How Does a Person Get Addicted to Ritalin?
People who use Ritalin to control ADHD react differently to the drug than someone who uses it for recreational purposes. Medical use of Ritalin doesn’t cause the person to experience the euphoric effects that a recreational user will experience. Those individuals who wish to get high from Ritalin must take large doses of the drug. Besides developing a physical dependence and high tolerance levels, the user also develops a psychologic dependence on the drug. Once this happens, the person will need Ritalin on a daily basis to help them cope with everyday life. This psychological factor defines the difference between addiction and physical dependence.
Ritalin abuse is rampant on college campuses, especially during exam time. To further demonstrate the prevalence of Ritalin abuse among college-aged kids, the following facts should be useful:
- Ritalin or Adderall abuse was increased by 93 percent in recent years.
- More than 10 percent of US college students admit abusing prescription stimulants in the past year.
- Full-time college students are twice as likely to abuse stimulants as opposed to part-time students.
- College students have the highest prevalence rate of abusing prescription opiates.
There is an on-going debate as to whether Ritalin abuse leads to experimenting with stronger drugs. Likewise, there is a stigma surrounding the use of Ritalin for ADHD in young kids. However, the fact remains that with deliberate, repeated abuse, Ritalin becomes addictive.
Signs That Your Child is Addicted to Ritalin
Ritalin comes in several forms such as tablets, liquid, capsules and patches. When someone uses the drug as a means of getting high, they usually snort or inject it to increase the effects. For instance, when inhaled, the effects are felt within five to ten minutes. When injected, the effects are much quicker and more intense and are felt within ten to fifteen seconds after injection.

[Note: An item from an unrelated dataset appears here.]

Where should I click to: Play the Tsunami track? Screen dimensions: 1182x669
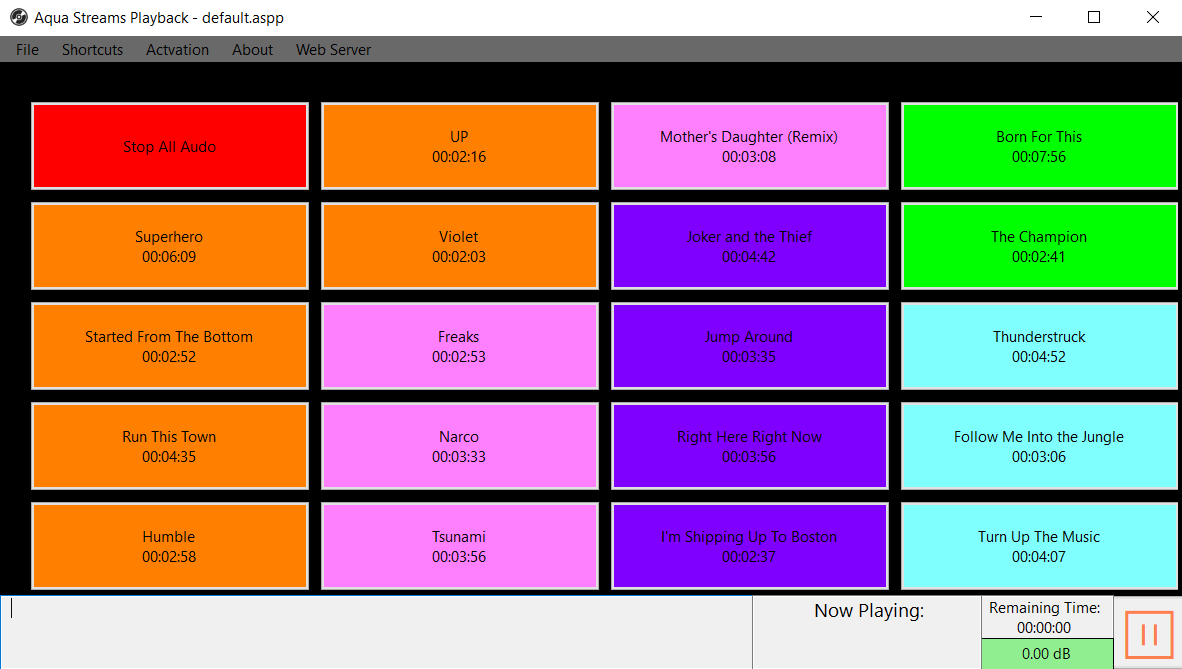pyautogui.click(x=459, y=546)
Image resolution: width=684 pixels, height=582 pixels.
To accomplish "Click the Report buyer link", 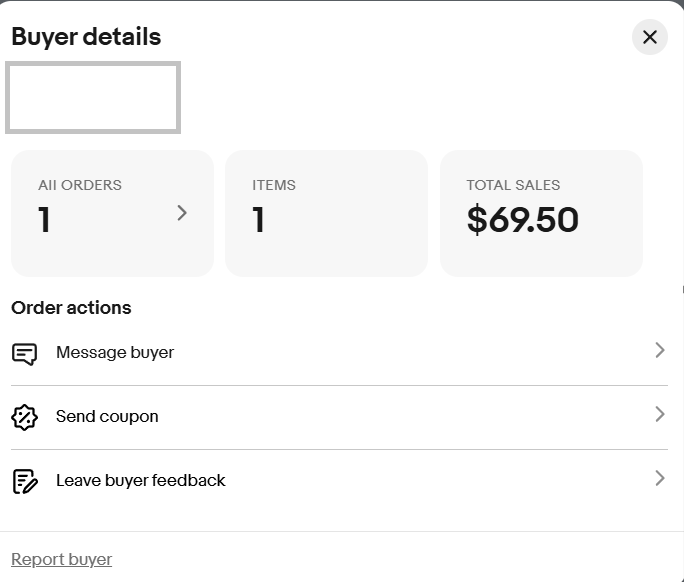I will pos(61,559).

To determine whether your child is addicted to Ritalin, some warning signs or symptoms appear in many cases. For example:
Warning signs of Ritalin abuse:
- Dilated pupils
- Hallucinations, hearing voices
- Chest pain
- Cardiac arrhythmia
- Rapid heart rate
- Nausea, abdominal pain
Extended results of Ritalin abuse:
- Loss of job or quit school
- Estranged from family and friends
- Financial problems
- No longer enjoys activities that we once enjoyable
- Social isolation
- Lack of interest in personal appearance
As with other drugs of abuse, Ritalin addiction is best conquered by entering a professional treatment program. In this type of program, your child is removed from the negative environment that contributed to their desire to experiment with Ritalin. Throughout the treatment process, your child will benefit from the expertise of compassionate, skilled addiction specialists. Also, each aspect of the program is designed specifically to target your child’s specific needs. Many thousands of people have found lasting recovery after attending one of these programs.